Purpose: In 1989 we initiated a multicenter randomized trial to determine if accelerated radiotherapy with or without concurrent carboplatin improves local control and survival in patients with limited nonsmall cell lung cancer. This interim analysis was performed on the first 100 patients to determine whether the toxicity of the four treatment arms is acceptable.

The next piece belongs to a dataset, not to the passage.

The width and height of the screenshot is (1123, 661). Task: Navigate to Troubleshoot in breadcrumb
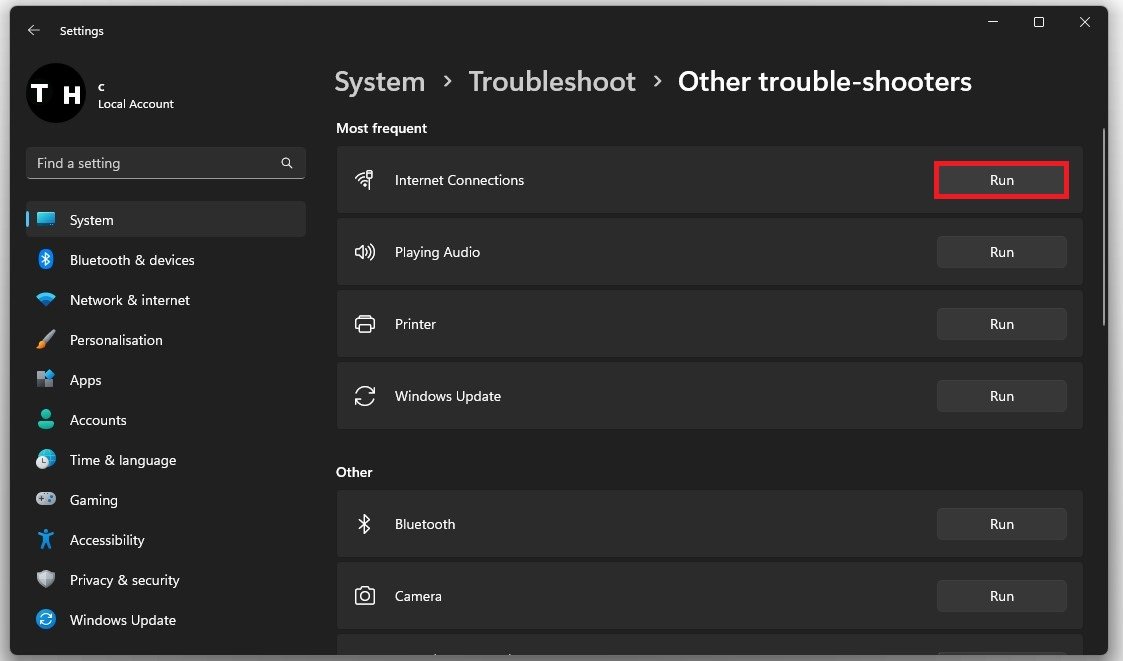(552, 82)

Methods and materials: One hundred patients with limited nonsmall cell lung cancer have been randomized to receive one of four treatments: arm I, radiotherapy 60 Gray (Gy) in 30 fractions in 6 weeks; arm II, accelerated radiotherapy 60 Gy in 30 fractions in 3 weeks; arm III, radiotherapy as in arm I plus carboplatin 350 mg/m2 during weeks 1 and 5 of radiotherapy; arm IV, radiotherapy as in arm II plus carboplatin 350 mg/m2 during week 1. Survival was measured for the group as a whole and treatment-related toxicities in the four arms were compared.

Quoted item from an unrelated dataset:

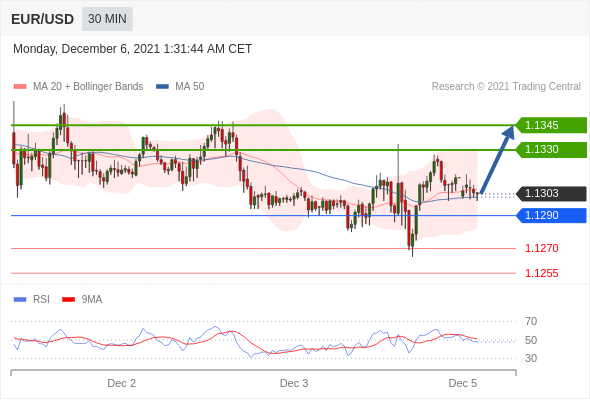590x400 pixels.
Task: Click the Dec 5 date axis label
Action: pyautogui.click(x=462, y=383)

Results: The estimated median survival for all 100 patients was 17.1 months with 33% estimated survival at 2 years. The major toxicities were hematologic and esophageal. Patients receiving carboplatin had more neutropenia (p < 0.0001) and thrombocytopenia (p = 0.002) than patients receiving radiotherapy alone, and this was most marked in patients on arm III. Both carboplatin and accelerated radiotherapy separately caused more severe esophagitis when compared to conventional radiotherapy alone (p = 0.011 and p = 0.0017, respectively). Esophagitis was more prolonged in patients having accelerated radiotherapy (p < 0.0001, median duration 3.2 months compared with 1.4 months for patients receiving conventional fractionation). Six patients (23%) treated on arm II have required dilatation of esophageal stricture, one dying with a laryngo-esophageal fistula.
Conclusion: In patients receiving radiotherapy for unresectable lung cancer, overall treatment time can be halved and carboplatin administered concurrently with increased but acceptable esophageal and hematologic toxicity.